# Characterizing units in polynomial rings

I am trying to prove a result, for which I have got one part, but I am not able to get the converse part.

Theorem. Let $R$ be a commutative ring with $1$. Then $f(X)=a_{0}+a_{1}X+a_{2}X^{2} + \cdots + a_{n}X^{n}$ is a unit in $R[X]$ if and only if $a_{0}$ is a unit in $R$ and $a_{1},a_{2},\dots,a_{n}$ are all nilpotent in $R$.
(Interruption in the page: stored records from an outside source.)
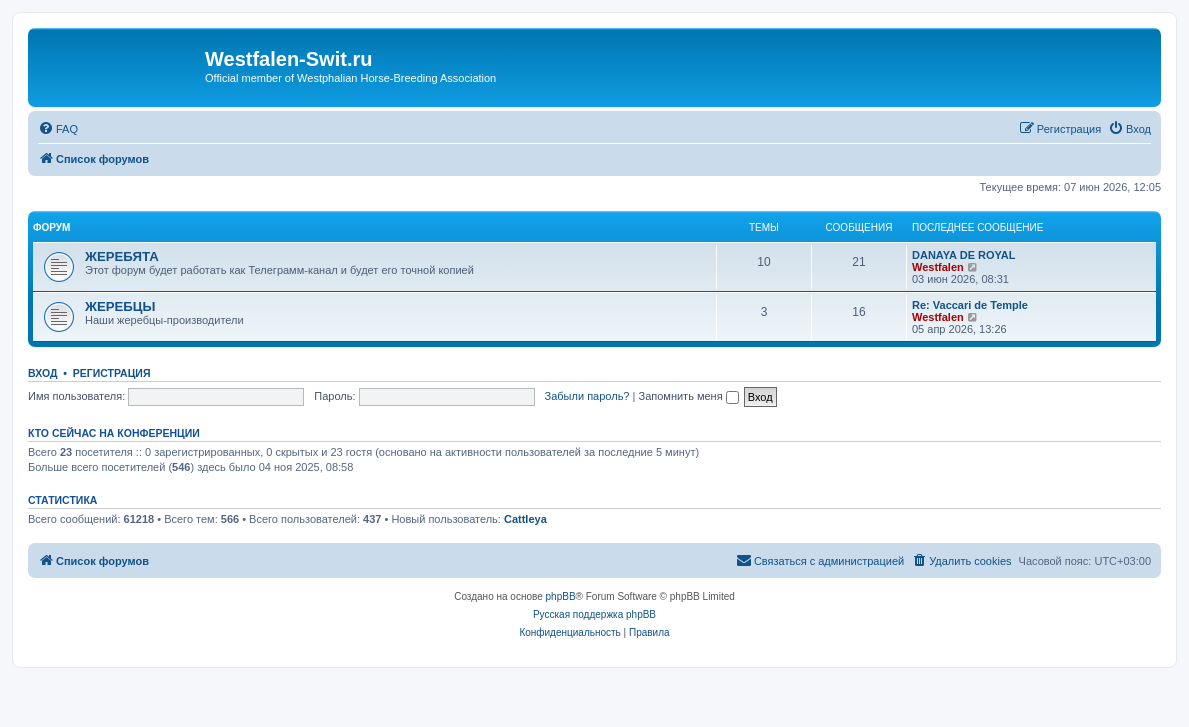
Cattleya (525, 519)
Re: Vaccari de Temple (970, 305)
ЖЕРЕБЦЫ (120, 306)
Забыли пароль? (587, 396)
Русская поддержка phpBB (594, 614)
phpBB (561, 596)
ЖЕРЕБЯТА (122, 256)
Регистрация (112, 373)
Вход (42, 373)
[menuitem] (58, 129)
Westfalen (938, 267)
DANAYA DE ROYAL (964, 255)
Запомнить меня (688, 396)
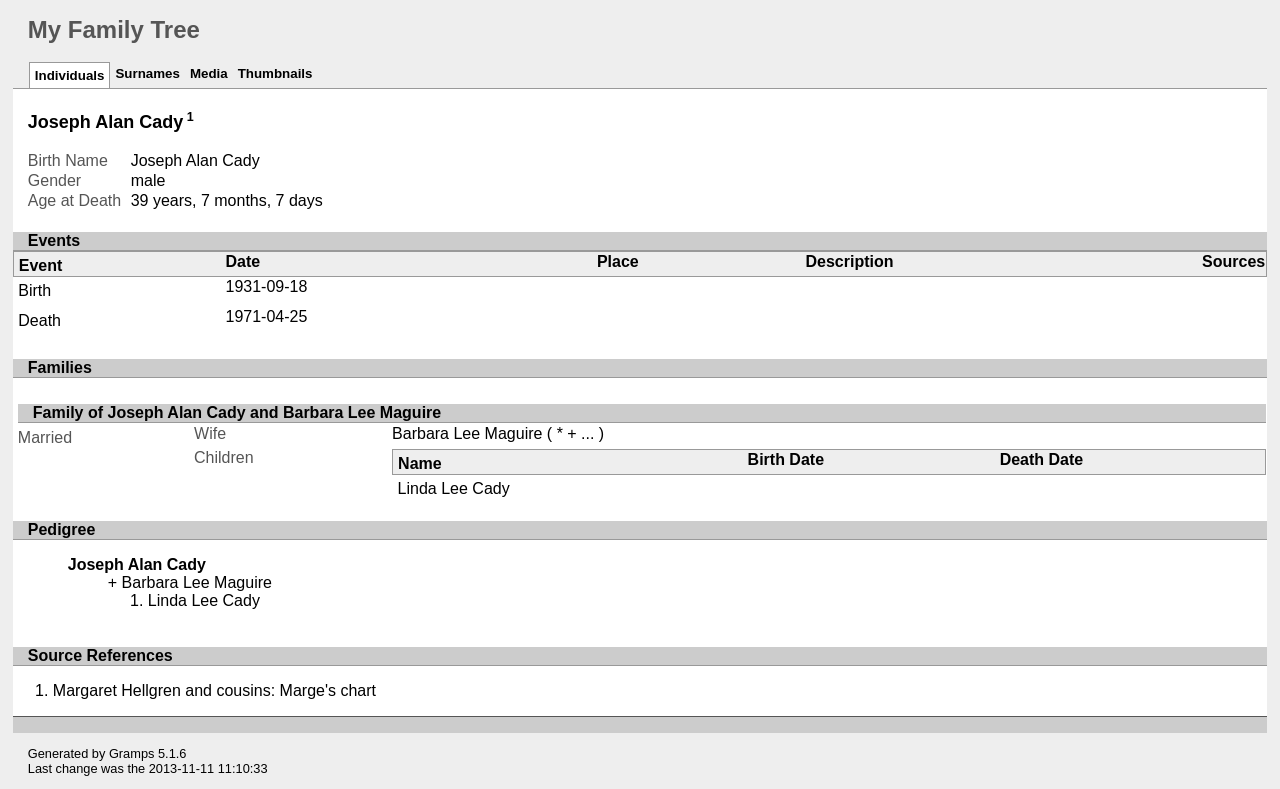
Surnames (147, 73)
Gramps (132, 753)
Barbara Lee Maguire (467, 433)
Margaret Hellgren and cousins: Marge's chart (214, 690)
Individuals (70, 75)
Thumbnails (275, 73)
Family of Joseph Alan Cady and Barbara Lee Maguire (237, 412)
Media (209, 73)
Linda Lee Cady (454, 488)
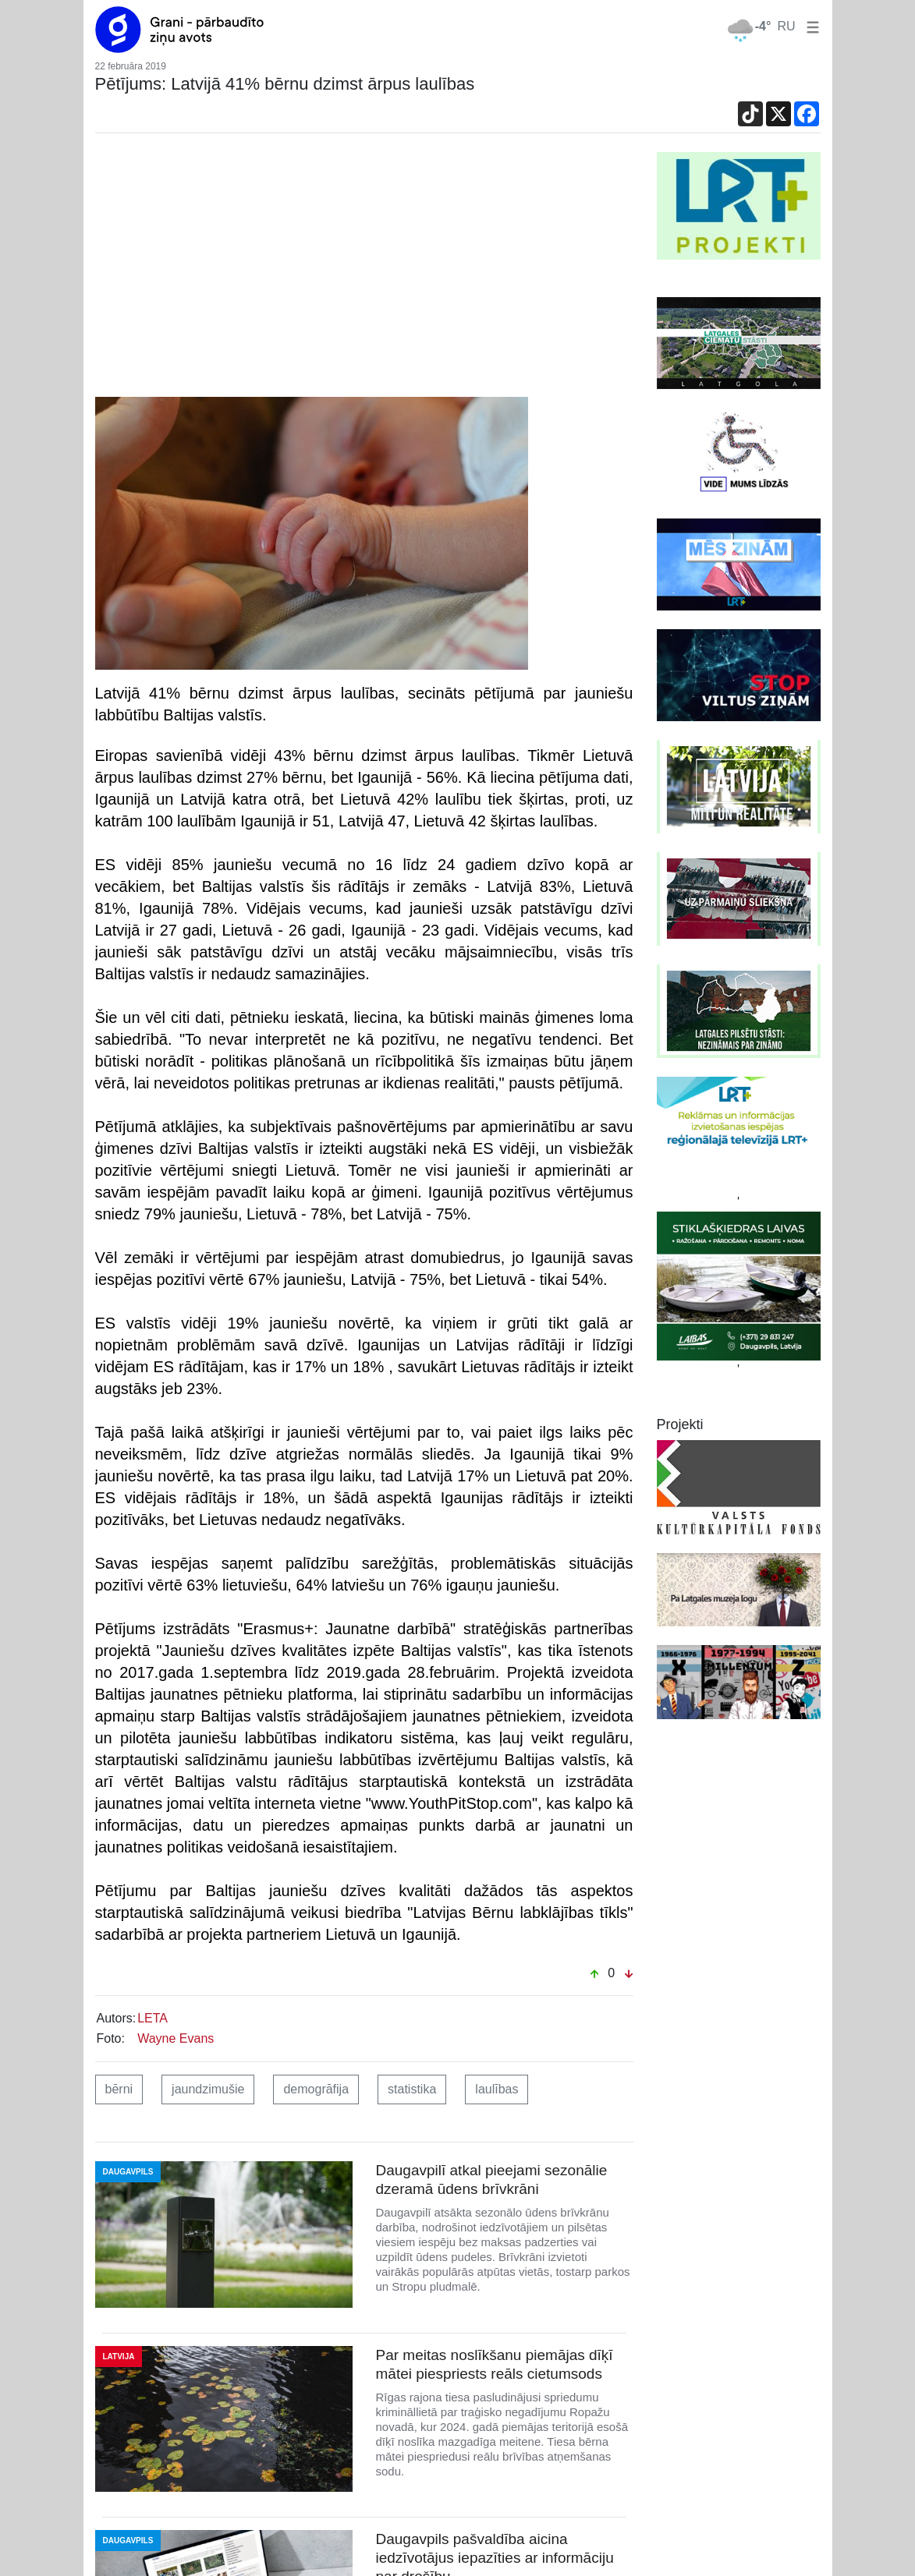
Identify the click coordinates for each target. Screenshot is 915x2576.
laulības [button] (496, 2089)
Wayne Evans (175, 2038)
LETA (152, 2018)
Proof. Suppose $f(X)=a_{0}+a_{1}X+\cdots +a_{n}X^{n}$ is such that $a_{0}$ is a unit in $R$ and $a_{1},a_{2}, \dots,a_{r}$ are all nilpotent in $R$. Since $R$ is commutative, we get that $a_{1}X,a_{2}X^{2},\cdots,a_{n}X^{n}$ are all nilpotent and hence also their sum is nilpotent. Let $z = \sum a_{i}X^{i}$ then $a_{0}^{-1}z$ is nilpotent and so $1+a_{0}^{-1}z$ is a unit. Thus $f(X)=a_{0}+z=a_{0} \cdot (1+a_{0}^{-1}z)$ is a unit since product of two units in $R[X]$ is a unit.

I have not been able to get the converse part and would like to see the proof for the converse part.
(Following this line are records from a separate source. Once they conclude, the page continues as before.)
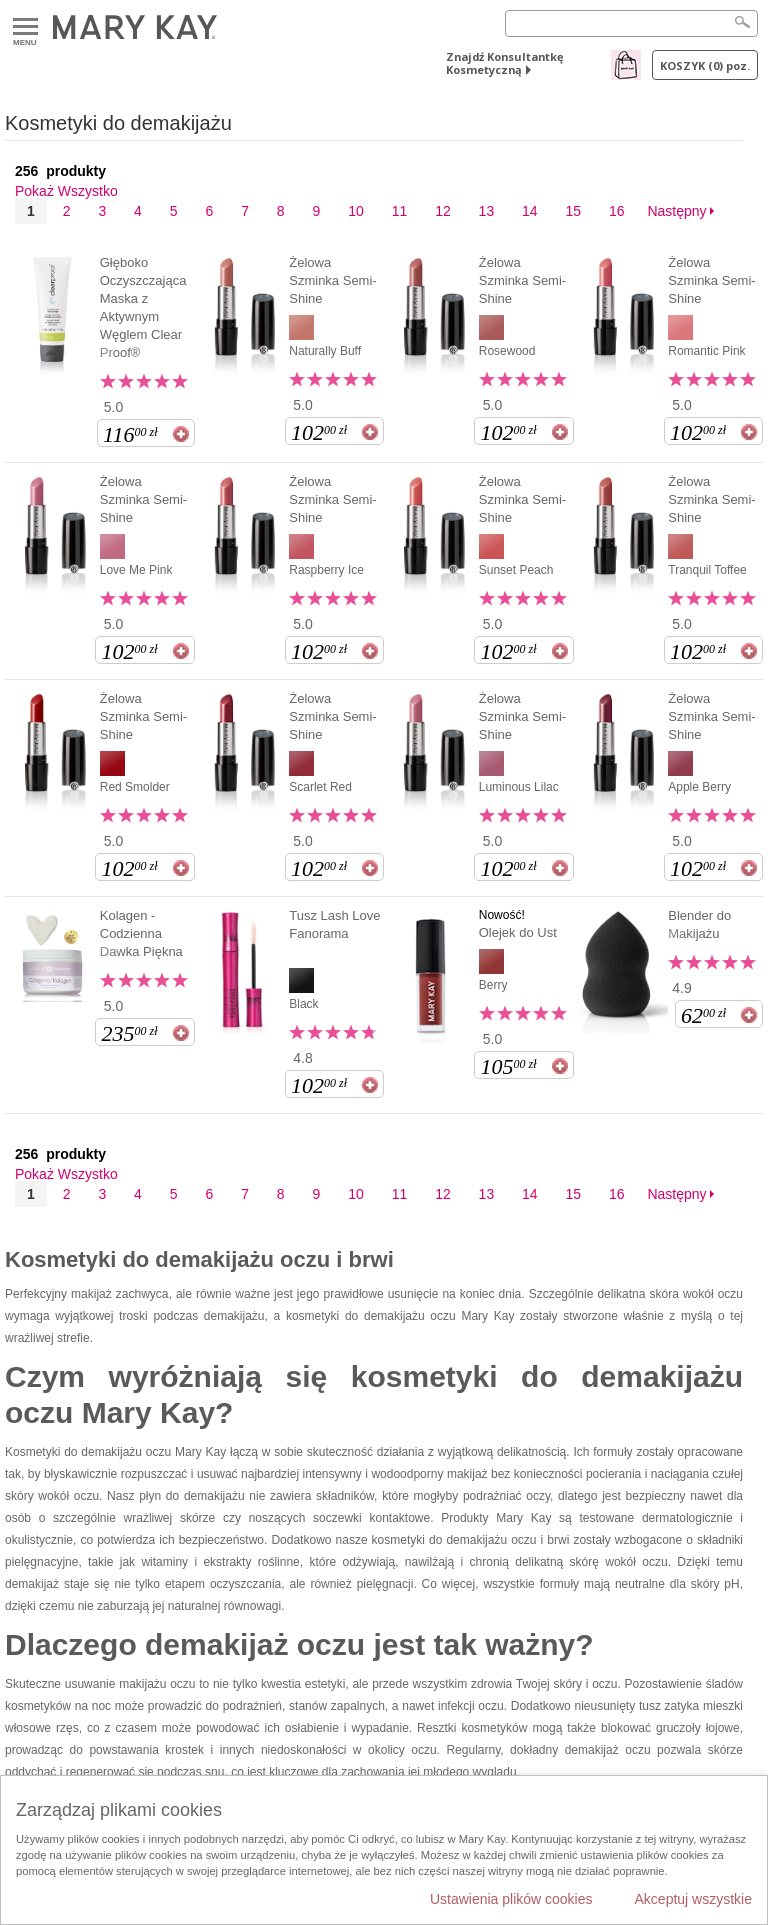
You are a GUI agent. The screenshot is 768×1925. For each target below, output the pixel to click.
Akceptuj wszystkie (693, 1899)
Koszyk (705, 65)
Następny (676, 211)
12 (443, 211)
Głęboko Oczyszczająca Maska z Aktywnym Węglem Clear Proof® (143, 307)
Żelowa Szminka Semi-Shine (332, 280)
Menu (25, 27)
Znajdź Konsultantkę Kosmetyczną (505, 63)
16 (617, 211)
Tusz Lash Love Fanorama (334, 924)
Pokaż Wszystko (66, 191)
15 (574, 211)
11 (400, 211)
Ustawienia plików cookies (511, 1899)
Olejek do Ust (518, 932)
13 (487, 211)
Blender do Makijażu (699, 924)
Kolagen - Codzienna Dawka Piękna (141, 933)
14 (530, 211)
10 (356, 211)
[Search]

Let $$f=\sum_{k=0}^n a_kX^k$$ and $$g= \sum_{k=0}^m b_kX^k$$. If $$f g=1$$, then clearly $$a_0,b_0$$ are units and:

$$a_nb_m=0 \tag1$$
$$a_{n-1}b_m+a_nb_{m-1}=0$$

(on multiplying both sides by $$a_n$$)

$$\Rightarrow (a_n)^2b_{m-1}=0 \tag2$$
$$a_{n-2}b_m+a_{n-1}b_{m-1}+a_nb_{m-2}=0$$
(on multiplying both sides by $$(a_n)^2$$)
$$\Rightarrow (a_n)^3b_{m-2}=0 \tag3$$
$$…..$$
$$…..+a_{n-2}b_2+a_{n-1}b_1+a_nb_0=0$$
(on multiplying both sides by $$(a_n)^m$$)
$$\Rightarrow (a_n)^{m+1}b_{0}=0 \tag{m+1}$$

Since $$b_0$$ is an unit, it follows that $$(a_n)^{m+1}=0$$.

Hence, we proved that $$a_n$$ is nilpotent, but this is enough. Indeed, since $$f$$ is invertible, $$a_nx^n$$ being nilpotent implies that $$f-a_nX^n$$ is unit and we can repeat (or more rigorously, perform induction on $$\deg(f)$$).